In 2016, Mobile Fidelity Sound Lab launched a new vinyl series called UltraDisc One-Step, releasing titles including Santana's Abraxas and Bill Evans's Sunday at the Village Vanguard. The UltraDisc One-Step process reduces the number of steps between cutting the master lacquer and the final pressing. With One-Step, a single stamper containing a negative image of the record grooves is produced directly from the positive grooves cut into the master lacquer. As a result of stampers wearing out after pressing around 1,000 records, more lacquers have to be cut to create additional stampers. The traditional three step process, on the other hand, allows multiple stampers from a single "mother" intermediate.

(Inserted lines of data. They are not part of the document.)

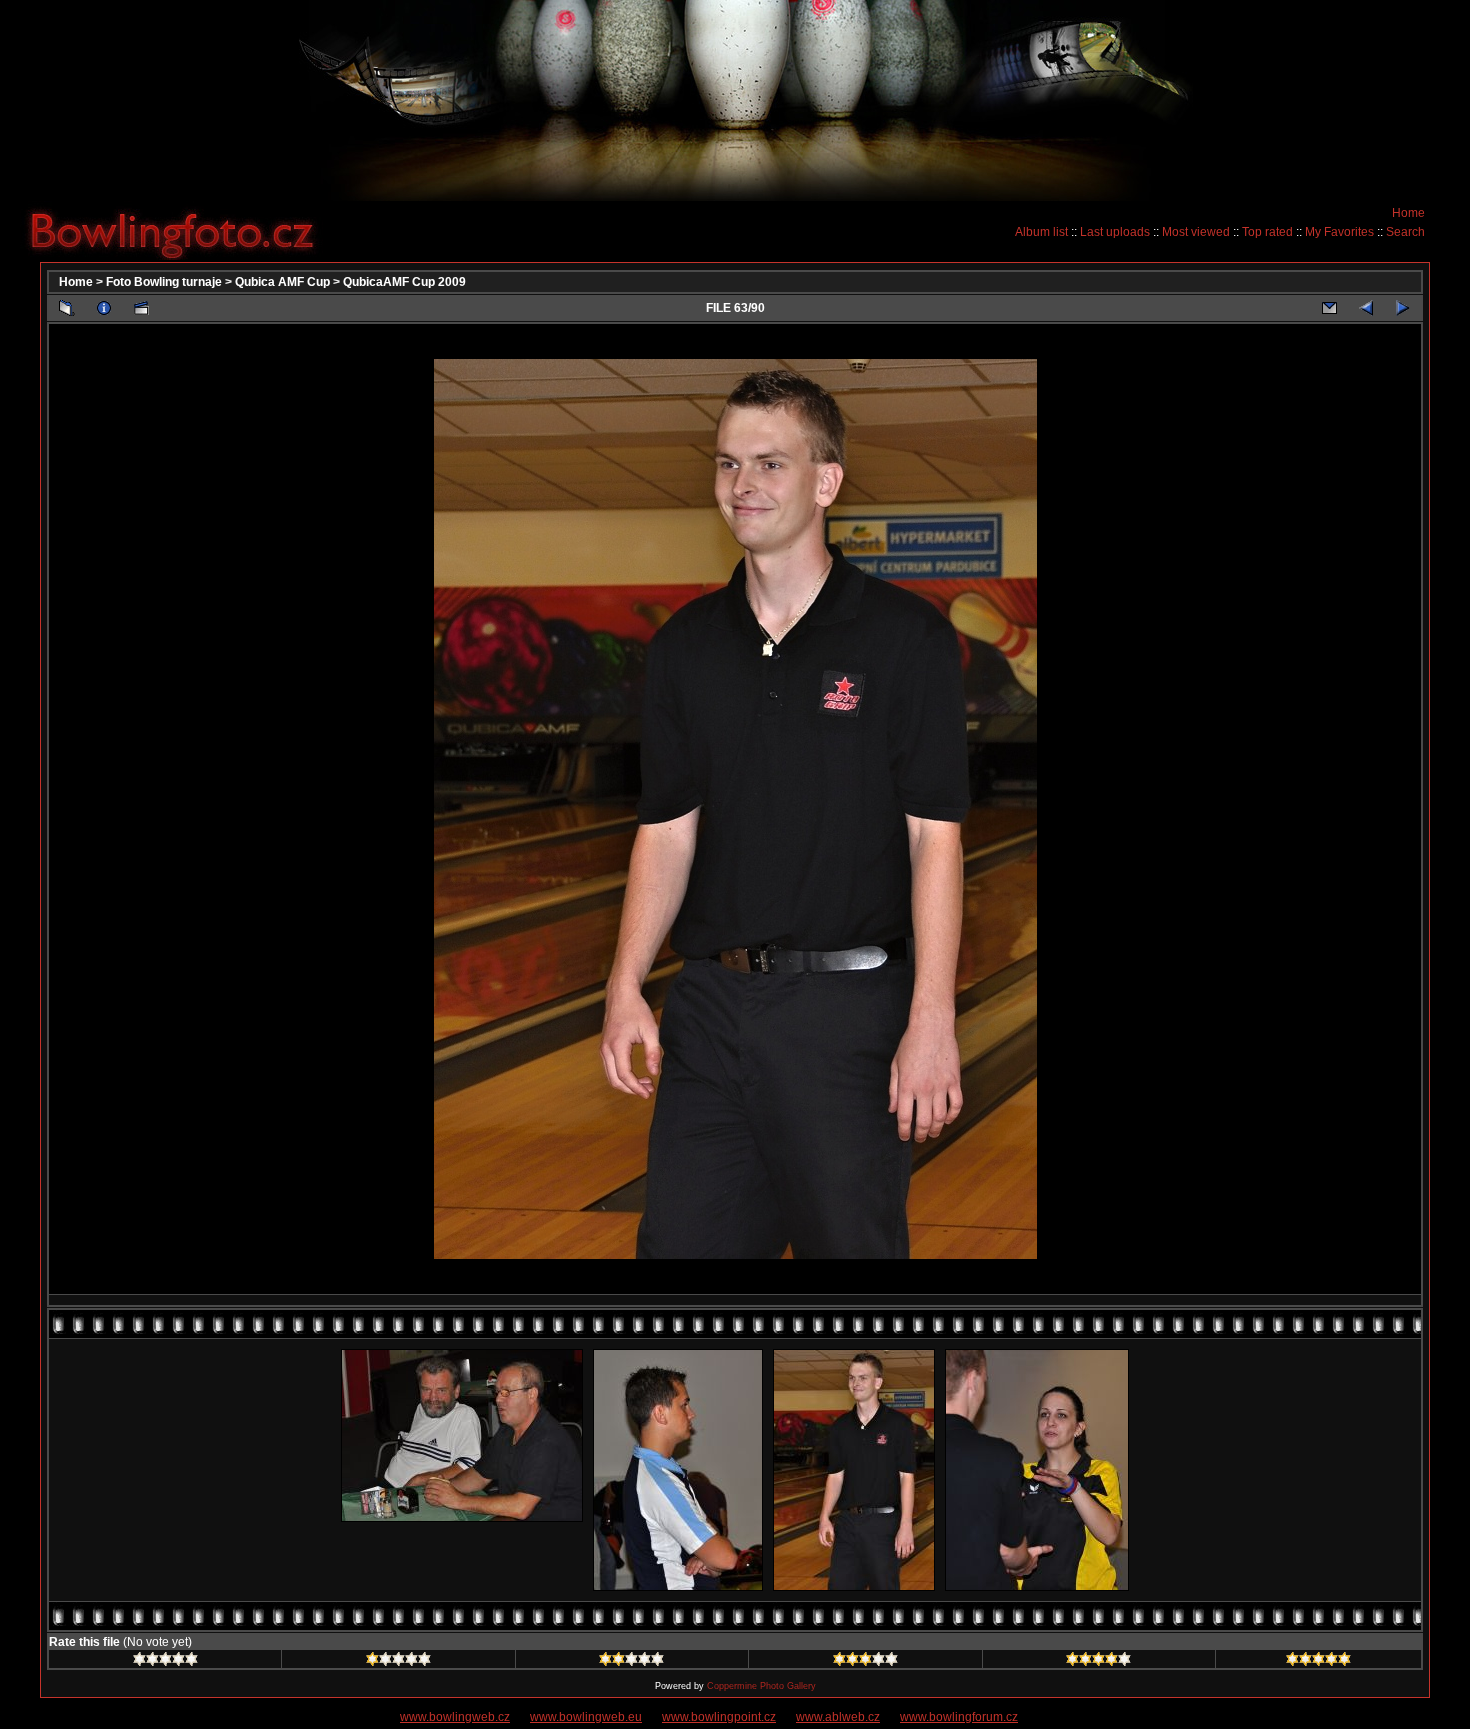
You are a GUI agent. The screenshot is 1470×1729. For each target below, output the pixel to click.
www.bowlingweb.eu (586, 1717)
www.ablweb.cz (838, 1717)
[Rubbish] (165, 1662)
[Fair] (631, 1662)
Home (1408, 213)
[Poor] (398, 1662)
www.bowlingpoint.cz (719, 1717)
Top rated (1267, 232)
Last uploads (1115, 232)
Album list (1041, 232)
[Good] (865, 1662)
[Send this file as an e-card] (1329, 308)
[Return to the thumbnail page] (67, 308)
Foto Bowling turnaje (164, 282)
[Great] (1318, 1662)
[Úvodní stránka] (180, 231)
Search (1405, 232)
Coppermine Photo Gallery (761, 1686)
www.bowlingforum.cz (959, 1717)
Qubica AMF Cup (282, 282)
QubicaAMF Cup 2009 (404, 282)
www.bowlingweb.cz (455, 1717)
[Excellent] (1098, 1662)
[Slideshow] (141, 308)
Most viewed (1196, 232)
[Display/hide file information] (104, 308)
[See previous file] (1366, 308)
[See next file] (1403, 308)
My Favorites (1339, 232)
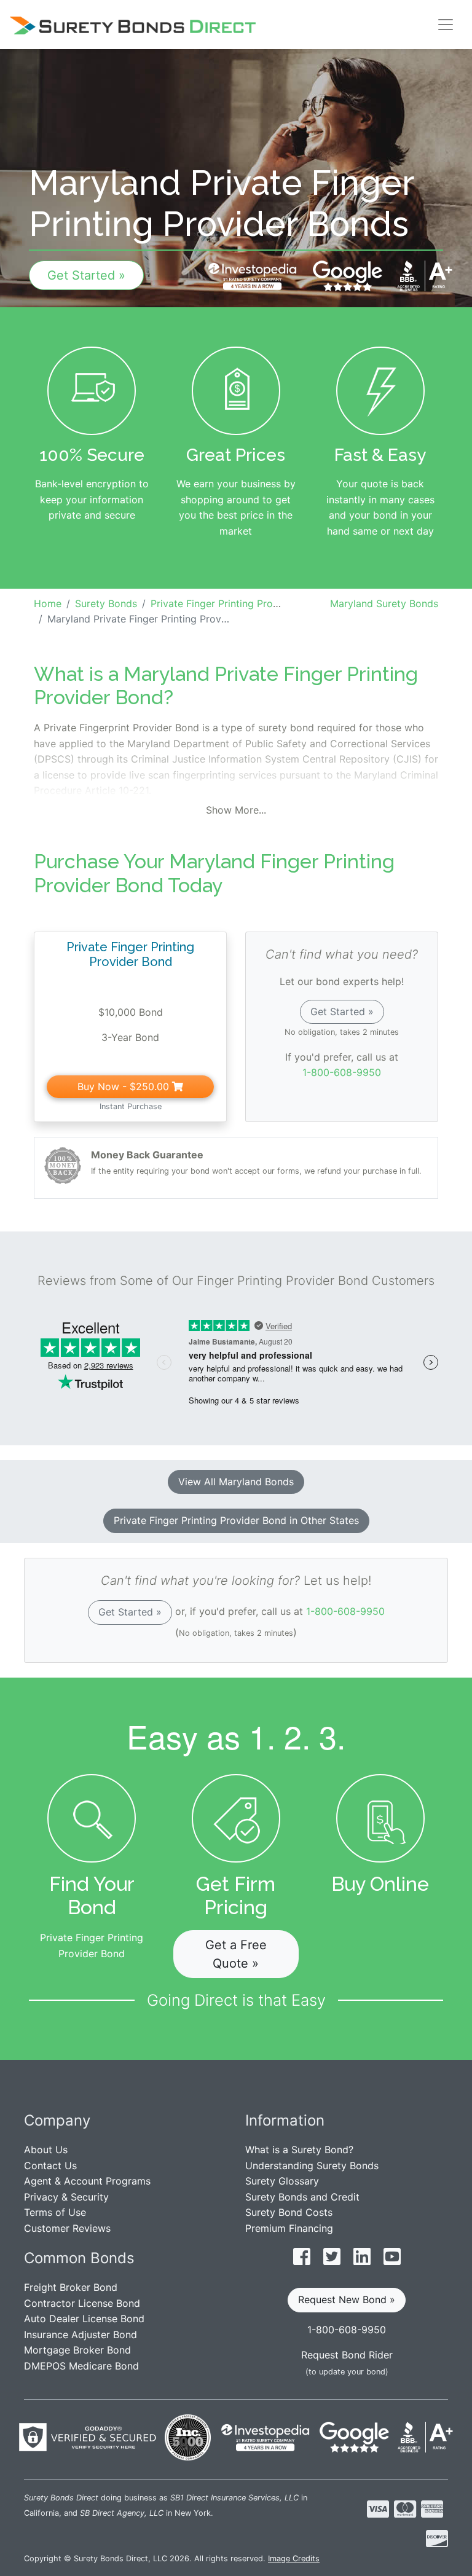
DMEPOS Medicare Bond (81, 2366)
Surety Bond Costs (288, 2212)
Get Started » (86, 275)
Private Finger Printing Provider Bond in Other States (236, 1520)
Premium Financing (289, 2228)
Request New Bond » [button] (346, 2299)
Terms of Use (55, 2212)
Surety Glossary (282, 2181)
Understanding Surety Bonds (312, 2165)
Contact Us (50, 2165)
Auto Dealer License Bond (84, 2318)
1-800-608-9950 (341, 1072)
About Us (46, 2149)
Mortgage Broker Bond (77, 2350)
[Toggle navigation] (445, 24)
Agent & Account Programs (87, 2181)
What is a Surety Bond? (299, 2149)
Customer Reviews (67, 2228)
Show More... (236, 810)
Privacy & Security (66, 2197)
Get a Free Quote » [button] (236, 1954)
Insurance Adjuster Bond (80, 2334)
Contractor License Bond (82, 2303)
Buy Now (123, 1086)
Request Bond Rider (347, 2355)
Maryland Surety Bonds (384, 603)
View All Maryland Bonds (236, 1481)
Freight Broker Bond (70, 2287)
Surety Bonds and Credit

=== Cassettes, CDs, and SACDs ===
During the mid-1980s, Mobile Fidelity began to sell CDs and cassettes. In the 2000s, it began to sell SACDs.

=== MoFi Electronics ===
In 2016, a related audio electronics company was launched as MoFi Electronics. MoFi Electronics offices and turntable manufacturing are based in Ann Arbor, Michigan. MoFi Electronics have released turntables, phono cartridges, speakers, and phono stages.

MoFi Electronics phono cartridges
| Name | Stylus | Cantilever | Output voltage | MSRP (USD) | Released |
|---|---|---|---|---|---|
| StudioTracker MM | Eliptical | Aluminium | 3.5 mV | $179 | Jun 2017 |
| UltraTracker MM | Nude Eliptical | Aluminium | 3.5 mV | $349 | Jun 2017 |
| MasterTracker MM | Micro Linear | Aluminium | 3.0 mV | $549 | Jun 2017 |
| StudioSilver MC | Nude Micro Linear | Boron | 0.35 mV | $999 |  |
| UltraGold MC | Shibata | Boron | 0.4 mV | $1,495 | Nov 2021 |

== Audio sourcing controversy ==
On July 14, 2022, Michael Esposito, a record store owner and YouTuber, released a video on his YouTube channel "The 'In' Groove" stating that "pretty reliable sources" informed him that MFSL had been using Direct Stream Digital files created from the original analogue master tapes. John Wood, the label's executive president, saw Esposito's video and then invited him to California for a tour of their business. A second video was produced with Esposito interviewing MFSL staff, where they confirmed that they were using Direct Stream Digital files when creating their vinyl masters for duplication. The staff members stated that at least 60% of all titles used this process by the end of 2011, and that the process was also being used for the label's UltraDisc One-Step releases, which were previously marketed as coming directly from the original master tapes. The revelation generated controversy over not only Mobile Fidelity's integrity but also the extent of analog audio's perceived merits over digital audio. A reason why digital masters are created is due to the analog master tapes being fragile to damage, especially on older recordings. Each time a master tape is run, it undergoes wear. Mobile Fidelity claims that it does not edit the digital transfer from the analog master tape as a DSD file would have to be converted to a high-resolution PCM file so that it could be edited.

In August 2022, Adam Stiles, a longtime customer of Mobile Fidelity Sound Lab, filed a class action fraud lawsuit against the label over the revelations.